We rely far too much on Facebook and we know it. We test new product concepts, we test ways to market existing products, and Facebook, frankly, is great for both of these activities. Facebook lets us create multiple side-by-side campaigns and test them with discrete audiences. We get actionable data on where to find product-market fit. And it's cheap.
Yep, from an advertiser’s point of view, Facebook is hard to beat. And while we believe Facebook is here to stay, recent events do beg the question of alternatives to Facebook, if only for a hedge.
We don’t believe there’s a good replacement for Facebook—yet. But depending on your product or service, there are some alternatives bubbling up that are worth a look. We intend to get out of our hammocks and give them a try.


Cookie Monsters
In the face of Facebook and Google’s massive share of digital advertising spend, three smaller tech companies are teaming up to create a ‘common cookie’ that allows brands to track users and target ads across websites and platforms.

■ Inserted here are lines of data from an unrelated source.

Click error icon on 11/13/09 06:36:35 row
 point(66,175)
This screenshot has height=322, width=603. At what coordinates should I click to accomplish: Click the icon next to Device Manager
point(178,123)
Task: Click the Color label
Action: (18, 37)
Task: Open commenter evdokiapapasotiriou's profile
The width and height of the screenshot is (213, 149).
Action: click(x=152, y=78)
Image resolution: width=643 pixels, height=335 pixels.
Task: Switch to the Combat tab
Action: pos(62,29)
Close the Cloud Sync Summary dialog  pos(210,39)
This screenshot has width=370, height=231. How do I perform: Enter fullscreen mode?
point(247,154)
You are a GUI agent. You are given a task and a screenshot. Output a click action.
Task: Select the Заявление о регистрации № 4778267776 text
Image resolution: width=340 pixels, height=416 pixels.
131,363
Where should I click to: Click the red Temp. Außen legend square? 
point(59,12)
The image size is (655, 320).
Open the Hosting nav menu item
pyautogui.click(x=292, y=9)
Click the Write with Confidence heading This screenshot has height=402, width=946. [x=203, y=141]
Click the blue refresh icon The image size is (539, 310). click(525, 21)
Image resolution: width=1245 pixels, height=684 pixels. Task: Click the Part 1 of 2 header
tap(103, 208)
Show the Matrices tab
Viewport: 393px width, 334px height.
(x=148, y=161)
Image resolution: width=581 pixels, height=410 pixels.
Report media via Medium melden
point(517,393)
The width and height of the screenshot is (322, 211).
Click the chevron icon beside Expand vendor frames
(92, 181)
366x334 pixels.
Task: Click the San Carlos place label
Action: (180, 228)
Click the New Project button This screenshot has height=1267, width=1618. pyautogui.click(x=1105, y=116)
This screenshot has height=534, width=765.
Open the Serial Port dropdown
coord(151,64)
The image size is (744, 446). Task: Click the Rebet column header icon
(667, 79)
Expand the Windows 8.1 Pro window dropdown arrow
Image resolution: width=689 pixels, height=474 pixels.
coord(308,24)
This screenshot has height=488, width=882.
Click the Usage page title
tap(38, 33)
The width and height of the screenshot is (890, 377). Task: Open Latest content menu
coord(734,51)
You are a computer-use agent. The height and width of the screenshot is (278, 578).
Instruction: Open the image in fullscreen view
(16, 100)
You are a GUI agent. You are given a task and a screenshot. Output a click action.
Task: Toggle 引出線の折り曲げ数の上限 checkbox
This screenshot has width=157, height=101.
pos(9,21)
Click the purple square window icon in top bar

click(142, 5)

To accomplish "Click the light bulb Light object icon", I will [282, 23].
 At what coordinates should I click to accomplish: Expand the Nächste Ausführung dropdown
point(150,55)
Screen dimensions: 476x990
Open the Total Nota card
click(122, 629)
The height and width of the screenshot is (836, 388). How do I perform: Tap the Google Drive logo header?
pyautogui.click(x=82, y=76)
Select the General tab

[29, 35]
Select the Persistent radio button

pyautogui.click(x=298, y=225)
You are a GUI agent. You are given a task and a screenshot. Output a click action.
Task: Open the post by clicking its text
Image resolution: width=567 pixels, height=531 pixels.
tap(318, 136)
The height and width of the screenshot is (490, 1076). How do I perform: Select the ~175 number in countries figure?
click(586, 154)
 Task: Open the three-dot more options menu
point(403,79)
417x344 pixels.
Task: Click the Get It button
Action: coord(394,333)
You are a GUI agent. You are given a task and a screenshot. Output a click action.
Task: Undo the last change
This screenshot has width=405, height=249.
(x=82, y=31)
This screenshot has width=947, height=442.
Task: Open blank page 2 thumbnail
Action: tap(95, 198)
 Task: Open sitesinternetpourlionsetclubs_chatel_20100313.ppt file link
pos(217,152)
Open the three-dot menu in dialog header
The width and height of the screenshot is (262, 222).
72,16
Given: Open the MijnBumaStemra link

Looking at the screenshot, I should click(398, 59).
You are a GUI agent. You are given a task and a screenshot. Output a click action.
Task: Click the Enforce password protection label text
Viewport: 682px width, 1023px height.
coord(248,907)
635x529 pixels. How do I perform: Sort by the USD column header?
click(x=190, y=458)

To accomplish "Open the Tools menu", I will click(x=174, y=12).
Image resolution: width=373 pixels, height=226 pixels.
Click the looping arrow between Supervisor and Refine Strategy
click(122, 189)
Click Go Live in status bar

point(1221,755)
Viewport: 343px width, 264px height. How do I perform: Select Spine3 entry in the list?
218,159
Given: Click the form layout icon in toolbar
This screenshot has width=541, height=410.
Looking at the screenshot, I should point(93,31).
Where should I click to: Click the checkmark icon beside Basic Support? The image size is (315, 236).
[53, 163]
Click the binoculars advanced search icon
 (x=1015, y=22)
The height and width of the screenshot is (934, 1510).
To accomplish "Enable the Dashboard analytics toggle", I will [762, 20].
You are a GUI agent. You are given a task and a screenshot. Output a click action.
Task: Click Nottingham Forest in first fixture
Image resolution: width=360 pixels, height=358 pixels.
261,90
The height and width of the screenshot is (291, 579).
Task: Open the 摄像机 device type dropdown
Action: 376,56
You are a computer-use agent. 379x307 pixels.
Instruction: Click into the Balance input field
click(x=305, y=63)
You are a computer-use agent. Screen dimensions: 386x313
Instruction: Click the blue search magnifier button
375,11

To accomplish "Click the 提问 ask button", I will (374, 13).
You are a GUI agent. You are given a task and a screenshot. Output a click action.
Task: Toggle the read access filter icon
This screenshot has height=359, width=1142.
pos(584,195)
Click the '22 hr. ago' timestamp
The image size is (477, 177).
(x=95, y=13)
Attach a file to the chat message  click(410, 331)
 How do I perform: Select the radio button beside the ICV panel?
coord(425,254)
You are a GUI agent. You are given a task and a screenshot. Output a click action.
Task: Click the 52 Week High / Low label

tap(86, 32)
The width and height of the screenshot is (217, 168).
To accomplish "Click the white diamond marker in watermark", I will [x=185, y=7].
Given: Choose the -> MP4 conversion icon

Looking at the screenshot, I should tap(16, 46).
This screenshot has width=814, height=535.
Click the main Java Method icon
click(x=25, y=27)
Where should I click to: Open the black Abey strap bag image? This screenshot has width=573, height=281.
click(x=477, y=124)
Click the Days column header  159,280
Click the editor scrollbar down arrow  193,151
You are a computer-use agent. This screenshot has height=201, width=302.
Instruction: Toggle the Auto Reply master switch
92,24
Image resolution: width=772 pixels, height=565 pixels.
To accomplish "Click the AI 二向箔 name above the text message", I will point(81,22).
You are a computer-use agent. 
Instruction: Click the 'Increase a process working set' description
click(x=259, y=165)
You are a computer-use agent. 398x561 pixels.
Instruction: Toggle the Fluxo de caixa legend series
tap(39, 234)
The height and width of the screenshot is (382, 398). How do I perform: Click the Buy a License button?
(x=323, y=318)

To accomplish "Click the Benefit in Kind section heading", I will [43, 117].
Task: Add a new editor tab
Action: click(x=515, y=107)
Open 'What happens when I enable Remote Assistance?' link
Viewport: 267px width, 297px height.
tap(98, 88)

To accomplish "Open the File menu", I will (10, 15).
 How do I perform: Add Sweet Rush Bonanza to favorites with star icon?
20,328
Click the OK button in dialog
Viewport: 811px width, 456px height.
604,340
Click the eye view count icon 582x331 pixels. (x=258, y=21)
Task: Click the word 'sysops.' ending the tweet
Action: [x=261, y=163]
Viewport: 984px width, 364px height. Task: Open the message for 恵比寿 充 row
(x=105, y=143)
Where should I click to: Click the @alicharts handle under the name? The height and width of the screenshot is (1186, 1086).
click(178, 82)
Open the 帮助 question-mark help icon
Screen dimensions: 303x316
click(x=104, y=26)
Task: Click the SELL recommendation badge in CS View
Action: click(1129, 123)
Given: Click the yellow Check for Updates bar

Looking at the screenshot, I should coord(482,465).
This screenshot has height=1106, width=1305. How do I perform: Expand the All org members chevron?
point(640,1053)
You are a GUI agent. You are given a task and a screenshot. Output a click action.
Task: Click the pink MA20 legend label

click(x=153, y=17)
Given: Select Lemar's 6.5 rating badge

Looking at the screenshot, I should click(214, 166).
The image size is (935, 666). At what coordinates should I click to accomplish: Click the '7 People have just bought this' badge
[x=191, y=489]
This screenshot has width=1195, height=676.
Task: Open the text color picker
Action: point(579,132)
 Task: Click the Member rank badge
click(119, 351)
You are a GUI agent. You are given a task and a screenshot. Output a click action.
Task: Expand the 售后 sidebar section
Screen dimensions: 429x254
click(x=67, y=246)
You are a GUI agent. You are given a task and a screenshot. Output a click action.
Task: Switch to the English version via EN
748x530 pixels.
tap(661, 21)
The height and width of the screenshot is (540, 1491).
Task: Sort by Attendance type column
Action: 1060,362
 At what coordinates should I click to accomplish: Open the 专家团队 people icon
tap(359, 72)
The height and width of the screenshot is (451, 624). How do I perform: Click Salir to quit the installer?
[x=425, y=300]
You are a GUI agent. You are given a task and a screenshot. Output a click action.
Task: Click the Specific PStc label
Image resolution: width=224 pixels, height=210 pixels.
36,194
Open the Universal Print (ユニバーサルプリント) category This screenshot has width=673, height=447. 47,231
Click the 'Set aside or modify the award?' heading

Together, they’re hoping to fell Goliath and create a very large cookie jar along the way.


One-Night Brand
How do marketers get the word out without paying the Facebook toll? Many use that age-old tactic—public relations. PR is not without challenges, and major complaints usually include cost, speed, and effectiveness. New startup Spry is taking a page from the gig economy to address the first and second items with a mobile app that pairs carefully screened freelance journalists and PR professionals with marketers. The marketer sends the request, the freelancer fills it, and they never work together again. No strings attached, and the vetting is probably better than Tinder.


Read, Click, Buy
Online publishers have long wrestled with issues—some of them ethical—around how to offer links to products they write about. A new startup, Narrativ, has solved many of the technical issues by offering a system of dynamic links that can be embedded in text. Narrativ's "smartlinks" contain information on pricing and inventory by retailer, so that publishers send readers only to retailers with product in stock. Can this become an important new business model for publishers? We're watching carefully.